US dollars money

The rows over whether publishers should get a bigger slice of streaming royalties continue, as do the arguments about whether the three major publishers are hampered in their lobbying for this by their parent companies.

This morning there’s a new contribution to the debate from former Spotify director of economics Will Page, who has been crunching some historical data in search of new insights.

Specifically, Page has gone back to numbers from the IFPI and NMPA from 2001, calculated the ‘global value of copyright’ for that year – something he does annually with contemporary figures – and compared it to the latest available figures: 2020.

“In 2001, the global value of recorded music was $28.3bn – that is labels, CMOs and direct revenues that publishers collected at the time. Of that pie, just 23% went to publishing,” wrote Page. “Roll forward to 2020 and the pie has grown by 15% to reach $32.5bn of which the share to publishers has increased by half to reach 35%.”

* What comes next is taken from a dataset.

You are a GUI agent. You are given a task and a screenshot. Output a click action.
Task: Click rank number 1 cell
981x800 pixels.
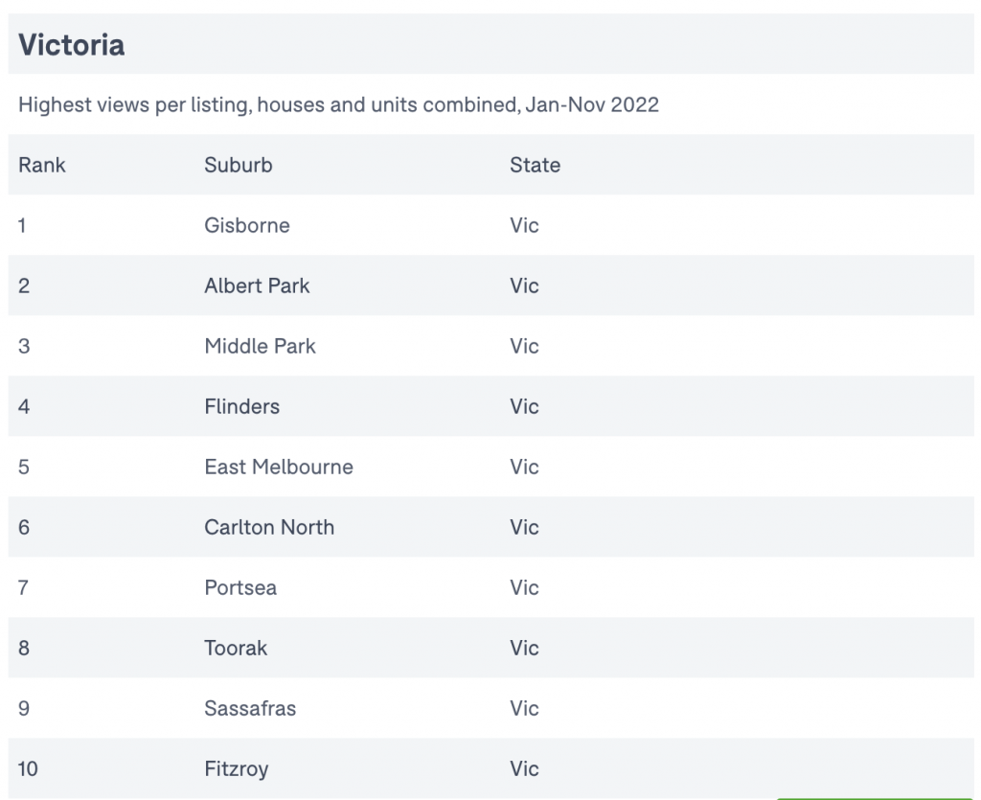click(x=23, y=225)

Suffice to say, this is a conclusion that will ruffle a few feathers within the industry, given the wider debate. In fact, it chimes with the arguments put forward by Roberto Neri, chair of the UK Music Publishers Association, when he was quizzed on publishing versus label shares at the UK’s streaming economics inquiry in February 2021.

“If we go back to where we were 10 years ago when streaming first surfaced, we were at eight to 10 per cent, and we’ve moved up in the right direction,” said Neri then – talking about the share of recordings revenues, not the overall value figures that Page is calculating. “We’re very convinced that we’re moving in the right direction.”

Page’s conclusion this week: “The global value of music copyright has never been bigger, and the more recent figures compound this point. Second: songwriters, publishers and their CMOs are seeing a bigger share now than when CDs peaked… the business of music copyright has never had it so good.”

We’ll be interested to see the follow-on discussion, which we expect to be… spirited. We will, of course, report on any response from publishing and songwriter bodies to Page’s conclusions in this case.